* _TÂCHE COURTE A_:
Recopiez telles quelles les lignes des données ci-dessous, depuis la ligne contenant « Viewport: 1300px width, 745px height. » jusqu'à la dernière ligne des données, ces deux lignes comprises. Laissez les images de côté dans votre réponse.

* _TEXTE À LIRE_:

Le contexte est particulier. Un mois après le coup d’État du 18 août qui a renversé l’ex-président IBK, et au lendemain de la désignation de l’Ex-ministre de la défense Bah N’Daw, officier à la retraite et ancien ministre de la Défense, au poste de président de la transition, la nation de Soundiata Keita n’arborait pas le sourire. Le Mali se cherche et cherche son opposant, Soumaila Cissé, retenu en otage depuis 6 mois. Amputé de son Nord, gangrené dans son centre, le pays réel se réduit comme peau de chagrin en un pays légal qui épouse les contours de Bamako et, par extension, du Mali fertile par opposition au Mali des Ifoghas. Entre le souvenir de l’indépendance et le rappel de l’accord d’Alger, les descendants du mythique et improbable Bubakari II, découvreur de l’Amérique avant Christophe Colomb, cherchent à négocier un chemin de la transition entre les dunes et les militaires.
Les civils et leurs boubous bariolés ont suivi le colonel Assimi Goïta, chef de la junte qui a renversé l’ex-président IBK, présidant ces courtes célébrations qui ont duré moins d’une heure renvoyant maliennes et maliens aux dures réalités d’un quotidien sous la hantise de l’embargo de la CEDEAO. Le vice-président a appelé le peuple Malien d’aller vers la paix et la réconciliation, mais aussi à «l’union sacrée». Le président de la junte a appelé aussi ses compatriotes à soutenir les forces armées étrangères présentes au Mali dans la cadre de la lutte contre le terrorisme : «Nous demandons à la population malienne de soutenir les forces armées de défense et de sécurité. Et c’est l’occasion aussi, pour moi, de demander à la population de soutenir nos partenaires, avec la force Barkhane, la Minusma, la force G5, la force Takouba.», a-t- il affirmé, nous renvoyant à nos vieilles certitudes, à savoir qu’au pays du grand Modibo Kita, « la somme des forces militaires est nulle ».

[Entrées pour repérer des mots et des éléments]
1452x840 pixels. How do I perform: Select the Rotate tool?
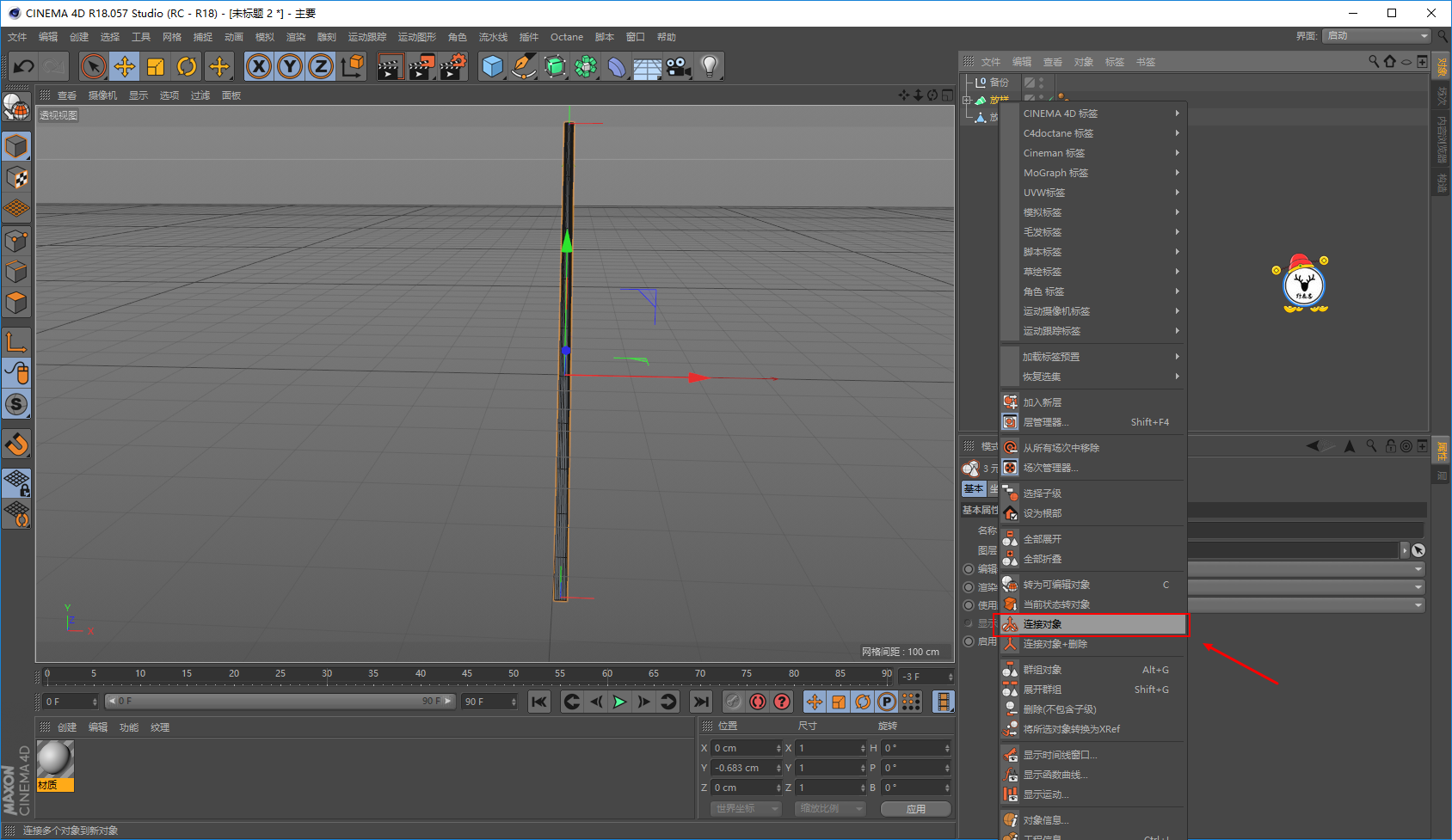(x=187, y=66)
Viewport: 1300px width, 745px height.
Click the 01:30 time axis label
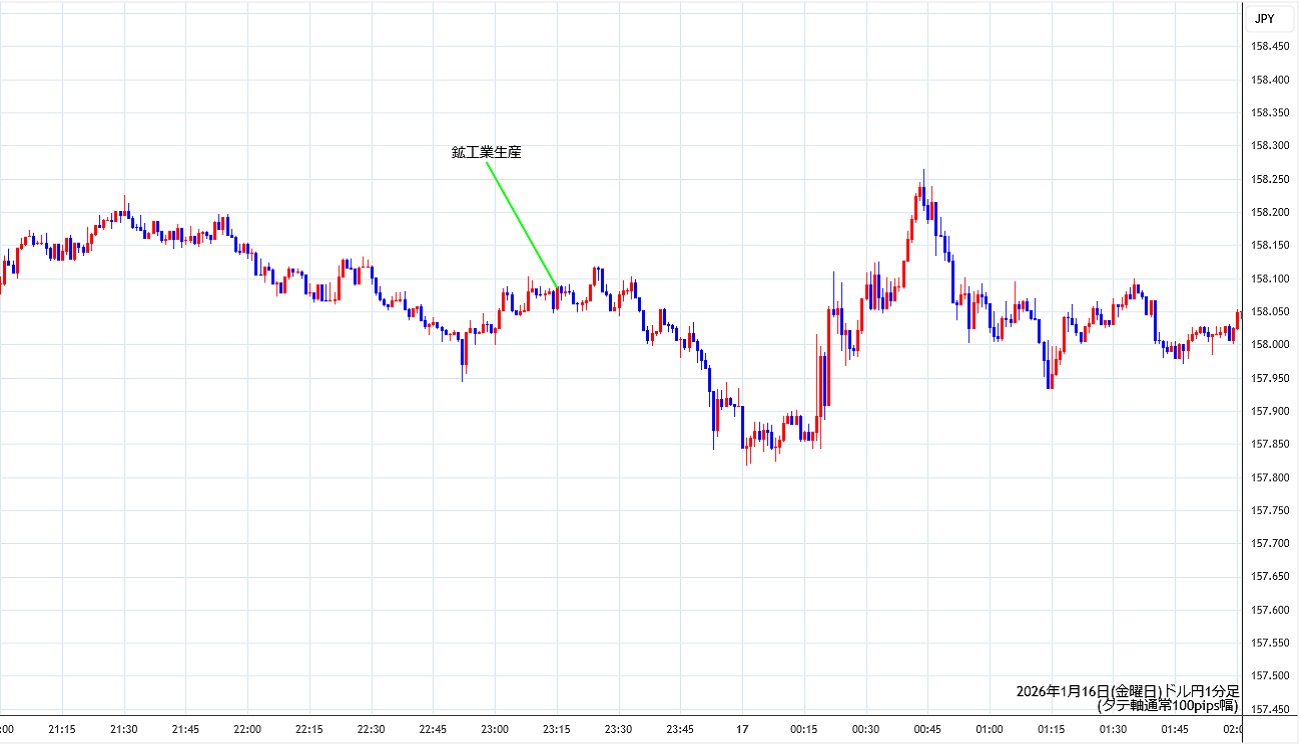(x=1113, y=730)
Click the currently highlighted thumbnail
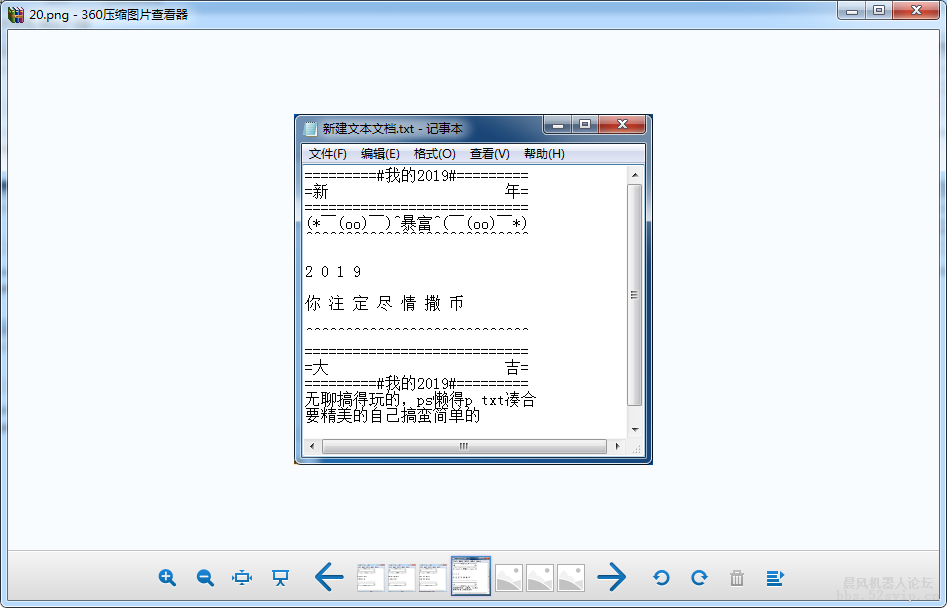 (x=470, y=577)
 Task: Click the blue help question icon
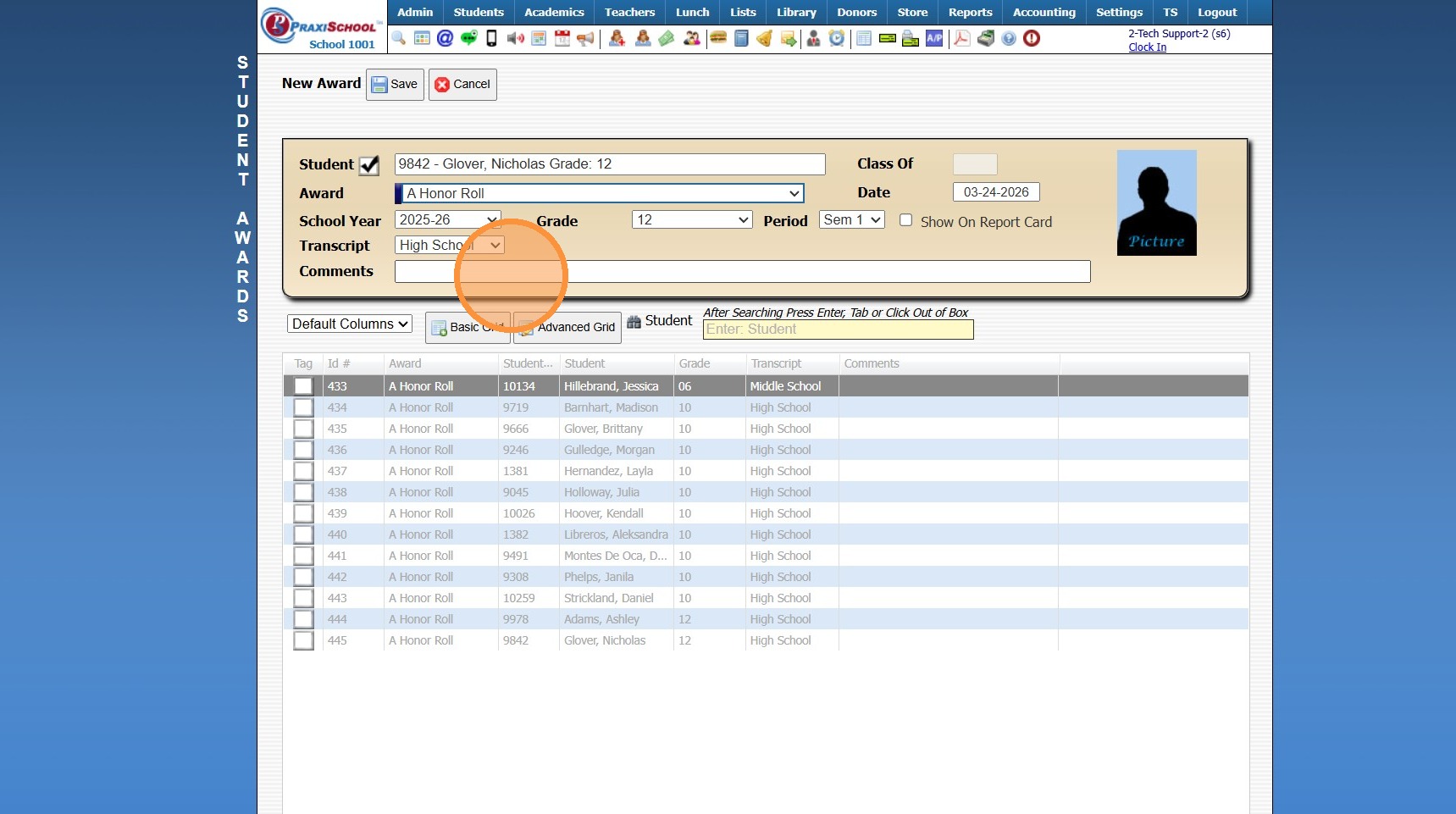[x=1009, y=38]
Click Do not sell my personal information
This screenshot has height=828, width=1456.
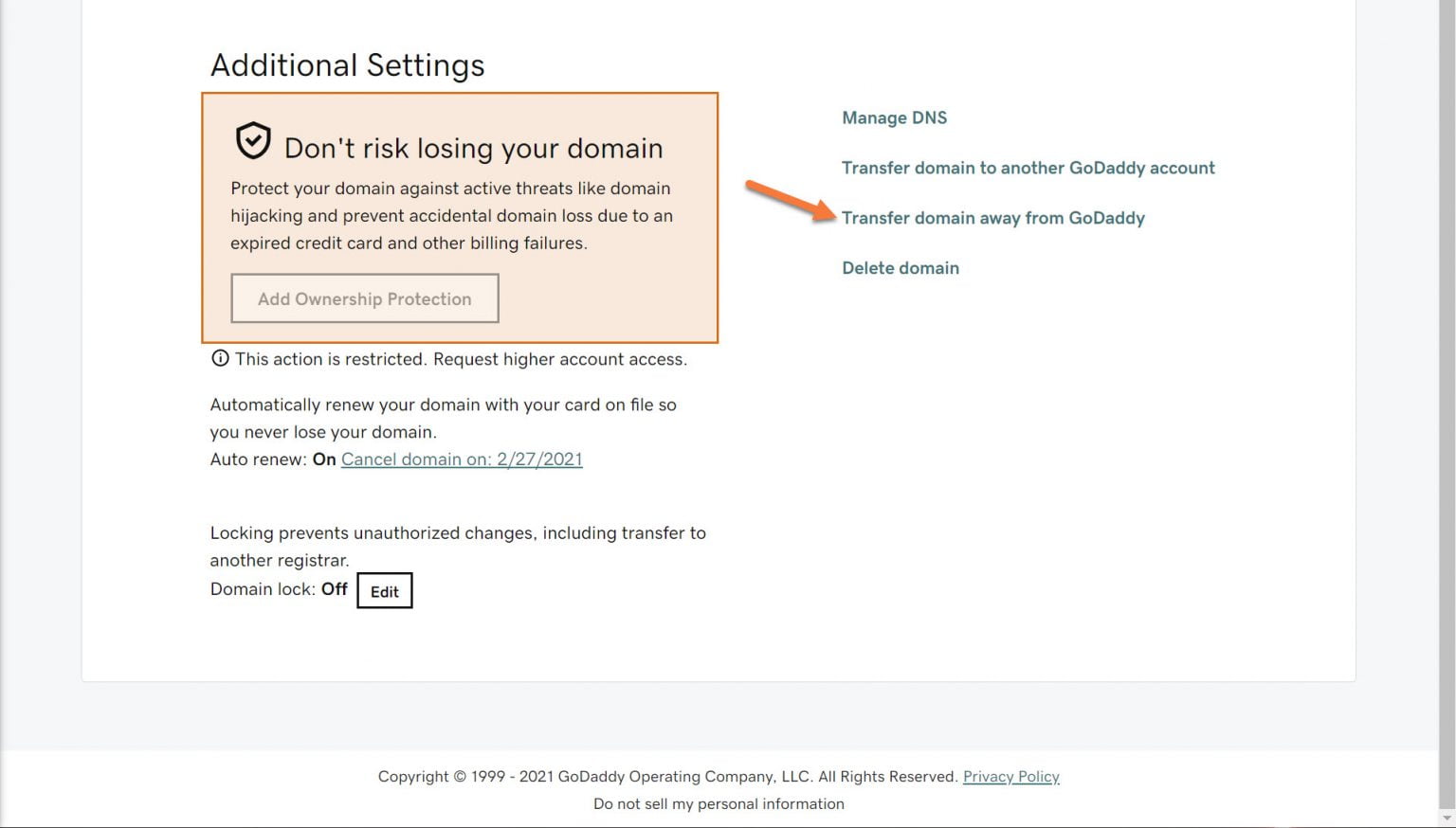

* _TÂCHE COURTE B_:
Dans le texte sur la transition au Mali, quelles forces partenaires le colonel cite-t-il dans sa déclaration ?

* _BONNE RÉPONSE A_:
Viewport: 1300px width, 745px height.
Click the 01:30 time axis label
(x=1113, y=730)
Click the currently highlighted thumbnail
 (x=470, y=577)
 Task: Click the blue help question icon
[x=1009, y=38]
Click Do not sell my personal information
This screenshot has height=828, width=1456.

* _BONNE RÉPONSE B_:
la force Barkhane
la Minusma
la force G5
la force Takouba